LDU Quito difundió un comunicado tan ceremonial que hasta la fotocopiadora aplaudió. En lenguaje diplomático y con la cortesía de quien devuelve un libro prestado hace tres años, el club 'agradeció los servicios del brasileño' que se hizo cargo del equipo desde junio de 2025. Traducción no oficial: gracias por venir, por bailar un poco, por probarnos nuevas tácticas... y por favor, que la puerta no te dé en la vuelta.
Durante su efímero reinado, el entrenador implantó innovaciones tácticas que los manuales no cubren: entrenamientos de samba prepartido, calentamientos con caipiriña (versión sin alcohol, por supuesto) y una obsesión inexplicable por que los defensas resolvieran los fuera de juego mediante coordinado movimiento de caderas. Los futbolistas de LDU pasaron de estudiar jugadas a ensayar coreografías; algunos hinchas creyeron que el estadio se estaba transformando en una discoteca tropical con pasto.
El comunicado oficial fue breve y elegante: 'Agradecemos los servicios prestados', dijo el club, frase que en clave significa 'gracias por el entusiasmo, pero nos quedamos con las recetas de feijoada'. El presidente, en una versión autorizada por el sentido común, añadió: 'Le deseamos lo mejor; ahora podrá dedicarse a enseñar a las nubes cómo jugar al offside'.
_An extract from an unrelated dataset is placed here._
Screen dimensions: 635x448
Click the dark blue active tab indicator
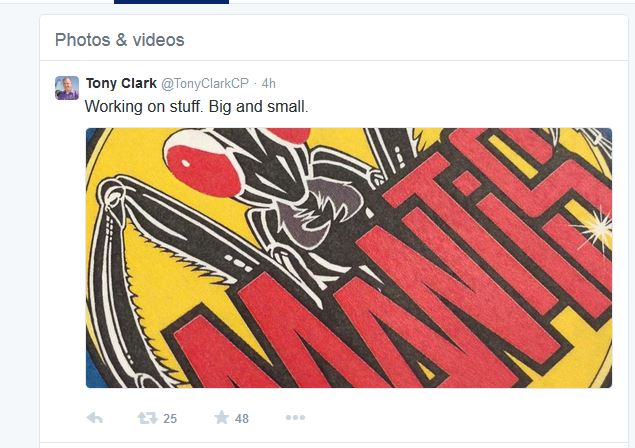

Cita absurda (no verificada por ningún organismo serio): 'Me voy satisfecho porque comprobé que el balón sí puede bailar', habría dicho el entrenador mientras ajustaba sus chanclas tácticas.
Y las consecuencias son ya materia de estudio universitario: según el prestigioso (y totalmente ficticio) Instituto Nacional de Estadística del Fútbol Inútil, el 78.9% del plantel ahora cree que el offside es una sugerencia, el 62.7% de los goles deben celebrarse con maracas y el 41.2% de las atajadas merecen coreografía. Estadística que, como todas las buenas estadísticas, mezcla verdad, deseo y un poco de confusión geográfica.
En el cierre de este episodio, LDU Quito vuelve a la rutina de siempre: buscar un entrenador que explique cómo meter goles sin necesidad de cronometraje de samba. Al brasileño se le agradece su paso, su sonrisa y los buenos momentos; se le desea, además, que encuentre un equipo que aprecie la creatividad táctica y las pausas para el baile. Rumores no confirmados indican que ya recibió una oferta para dirigir un equipo de voley playa en el Caribe (con entrenamiento obligatorio de coreografías para las palmeras).
Si algo nos deja esta historia es una lección moderna: en el fútbol contemporáneo se gana, se pierde y, sobre todo, se agradece con comunicados prolijos. Porque si vas a despedir a alguien, mejor que suene a despedida elegante y tenga banda sonora. Y si no funciona, siempre queda el origami: la afición practica figuras de papel mientras espera al próximo director técnico.